The Municipal Securities Rulemaking Board's new strategic plan for the years 2022-2025 outlines the agency’s updated focus on market regulation and transparency, its handling of data and its role in upholding the public trust as a new chair prepares to assume his role Oct. 1.
Following the election of Patrick Brett to the role of fiscal year 2022 chair in July, the MSRB announced plans to release an updated strategic multi-year plan to help tackle and adapt to the changes markets have experienced, especially in the last year and a half. These updated goals are the agency’s first formal update since 2017.
“My main priorities for the year would be in the areas of technology and updating our rulebook,” said Brett, a managing director and head of municipal debt capital markets at Citi in New York who will become chair when the MSRB begins its new fiscal year Oct. 1. “We're in the process of a very large systems modernization project which is really meant to enable us to be even better stewards of the market’s data.”
Brett is a 19-year Citigroup veteran. He grew up in Northern Virginia, where, he says, public policy was in the air, predisposing him to public work from a young age. He has advanced degrees in both finance and South American archaeology, a personal passion of his.
The MSRB has always collected large swaths of data and made it freely available on EMMA, but Brett said the MSRB will be more focused on taking ownership of the quality of data it provides, highlighted in the launch of EMMALabs, happening later this year.
“You'll see a couple of the first things that will come out [with EMMALabs] will be the ability to do a full text search through the database, we'll be able to give people the primary market disclosure database as well as picking up the secondary market systems and visualizations of trading patterns,” Brett said. “But that will just be scratching the surface.”
The MSRB first discussed EMMALabs last year, describing it as a way to let stakeholders test drive new EMMA features under development.
Further plans for the agency’s management of data will be to expand search options on EMMA, something municipal analysts have had on their wishlists for many years.
The MSRB also plans to update its rulebook, including the voluminous interpretive guidance that accompanies some rules. The goal is to identify where rules could be amended to better reflect the industry today, and potentially even eliminate outdated requirements.
The board will also continue to respond to the COVID-19 pandemic, having recently granted a
The fourth pillar of the strategic plan focuses on the regulator's commitment to public trust.
“Underpinning everything that we do is upholding the public interest and making sure the market has integrity,” said Meredith Hathorn, a managing partner at the law firm of Foley & Judell in Baton Rouge, Louisiana. Hathorn will assume the role of MSRB vice chair Oct. 1.
“And so in that area, some of the public trust issues that are coming up are obviously ESG and diversity, equity and inclusion.”
Hathorn said she feels the MSRB has a role to play in promoting racial justice in the market, referencing a revelation from a 2016 study that showed that historically Black colleges and universities pay an average of 20% more to access the market.

## Exercise requirements
From the article on the MSRB's new strategic plan, write out word for word the passage that begins at "Further plans for" and stops after "eliminate outdated requirements.".

[Saved data entries]
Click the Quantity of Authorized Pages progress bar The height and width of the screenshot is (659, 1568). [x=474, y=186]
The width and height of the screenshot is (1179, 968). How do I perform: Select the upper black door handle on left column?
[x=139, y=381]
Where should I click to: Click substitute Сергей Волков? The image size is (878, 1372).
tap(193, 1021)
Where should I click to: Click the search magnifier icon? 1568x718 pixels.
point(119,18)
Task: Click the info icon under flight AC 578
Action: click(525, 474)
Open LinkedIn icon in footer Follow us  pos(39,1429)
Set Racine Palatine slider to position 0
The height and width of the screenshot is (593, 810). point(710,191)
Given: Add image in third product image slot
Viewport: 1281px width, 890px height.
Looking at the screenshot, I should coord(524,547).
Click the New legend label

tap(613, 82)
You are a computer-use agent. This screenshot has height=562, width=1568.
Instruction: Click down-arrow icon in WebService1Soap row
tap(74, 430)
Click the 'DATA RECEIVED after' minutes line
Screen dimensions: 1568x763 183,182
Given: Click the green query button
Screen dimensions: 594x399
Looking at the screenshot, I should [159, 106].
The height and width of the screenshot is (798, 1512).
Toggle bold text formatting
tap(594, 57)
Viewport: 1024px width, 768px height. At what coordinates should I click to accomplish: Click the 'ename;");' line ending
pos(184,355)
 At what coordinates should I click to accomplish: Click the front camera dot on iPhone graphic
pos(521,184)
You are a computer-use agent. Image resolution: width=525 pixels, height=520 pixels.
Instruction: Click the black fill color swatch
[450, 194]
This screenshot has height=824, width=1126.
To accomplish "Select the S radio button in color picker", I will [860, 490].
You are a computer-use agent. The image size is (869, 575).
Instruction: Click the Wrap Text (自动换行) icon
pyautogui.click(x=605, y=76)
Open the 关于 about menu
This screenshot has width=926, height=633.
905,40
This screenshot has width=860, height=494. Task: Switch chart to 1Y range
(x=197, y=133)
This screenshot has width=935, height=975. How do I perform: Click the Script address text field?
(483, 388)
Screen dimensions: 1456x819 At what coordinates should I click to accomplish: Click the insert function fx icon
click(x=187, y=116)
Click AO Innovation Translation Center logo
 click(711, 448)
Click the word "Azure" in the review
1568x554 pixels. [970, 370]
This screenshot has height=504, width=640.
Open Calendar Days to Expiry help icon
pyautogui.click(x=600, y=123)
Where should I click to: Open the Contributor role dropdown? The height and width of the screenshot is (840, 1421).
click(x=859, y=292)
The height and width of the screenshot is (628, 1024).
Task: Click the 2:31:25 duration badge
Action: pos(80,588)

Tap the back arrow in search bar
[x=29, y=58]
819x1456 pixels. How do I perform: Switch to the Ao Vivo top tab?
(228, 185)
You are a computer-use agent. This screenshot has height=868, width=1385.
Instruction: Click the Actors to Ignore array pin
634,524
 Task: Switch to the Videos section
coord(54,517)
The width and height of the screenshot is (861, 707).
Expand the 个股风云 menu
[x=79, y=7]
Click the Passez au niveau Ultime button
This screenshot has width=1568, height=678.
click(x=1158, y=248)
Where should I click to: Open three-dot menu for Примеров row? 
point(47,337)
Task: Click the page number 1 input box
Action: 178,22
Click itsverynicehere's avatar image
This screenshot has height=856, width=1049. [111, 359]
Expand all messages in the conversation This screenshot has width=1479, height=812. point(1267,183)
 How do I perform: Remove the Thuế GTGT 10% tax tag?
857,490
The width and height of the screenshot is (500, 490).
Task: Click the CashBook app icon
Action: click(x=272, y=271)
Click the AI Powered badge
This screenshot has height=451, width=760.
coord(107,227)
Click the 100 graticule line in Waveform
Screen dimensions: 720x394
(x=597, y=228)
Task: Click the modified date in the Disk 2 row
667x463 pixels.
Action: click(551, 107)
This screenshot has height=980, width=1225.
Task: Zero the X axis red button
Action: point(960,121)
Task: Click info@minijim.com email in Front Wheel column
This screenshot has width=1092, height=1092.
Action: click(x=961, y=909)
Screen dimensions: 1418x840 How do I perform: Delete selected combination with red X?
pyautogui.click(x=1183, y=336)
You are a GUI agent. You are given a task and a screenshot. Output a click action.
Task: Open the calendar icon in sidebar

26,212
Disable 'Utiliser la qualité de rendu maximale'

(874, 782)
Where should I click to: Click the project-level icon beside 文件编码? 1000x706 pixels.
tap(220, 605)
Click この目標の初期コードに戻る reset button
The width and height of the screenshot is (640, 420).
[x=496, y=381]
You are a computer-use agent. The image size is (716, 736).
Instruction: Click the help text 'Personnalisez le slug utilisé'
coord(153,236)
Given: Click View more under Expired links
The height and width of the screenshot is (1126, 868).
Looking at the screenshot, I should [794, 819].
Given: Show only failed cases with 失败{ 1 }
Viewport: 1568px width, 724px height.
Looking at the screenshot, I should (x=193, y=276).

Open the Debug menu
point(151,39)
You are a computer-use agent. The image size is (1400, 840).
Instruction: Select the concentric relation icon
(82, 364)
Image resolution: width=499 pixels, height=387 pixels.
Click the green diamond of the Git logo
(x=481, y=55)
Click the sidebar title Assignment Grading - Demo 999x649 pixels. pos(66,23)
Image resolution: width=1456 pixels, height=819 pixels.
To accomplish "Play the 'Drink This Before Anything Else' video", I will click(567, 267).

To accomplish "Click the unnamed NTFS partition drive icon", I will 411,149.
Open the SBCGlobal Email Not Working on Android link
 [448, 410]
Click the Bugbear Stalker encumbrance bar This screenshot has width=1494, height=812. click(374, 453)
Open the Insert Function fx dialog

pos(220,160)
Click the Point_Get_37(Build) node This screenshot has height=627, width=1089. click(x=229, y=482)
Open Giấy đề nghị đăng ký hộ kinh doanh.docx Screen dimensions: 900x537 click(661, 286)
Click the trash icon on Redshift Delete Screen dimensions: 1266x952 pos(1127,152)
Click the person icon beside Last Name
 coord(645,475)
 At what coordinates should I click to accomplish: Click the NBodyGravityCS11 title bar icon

## Answer to this task
Further plans for the agency’s management of data will be to expand search options on EMMA, something municipal analysts have had on their wishlists for many years.
The MSRB also plans to update its rulebook, including the voluminous interpretive guidance that accompanies some rules. The goal is to identify where rules could be amended to better reflect the industry today, and potentially even eliminate outdated requirements.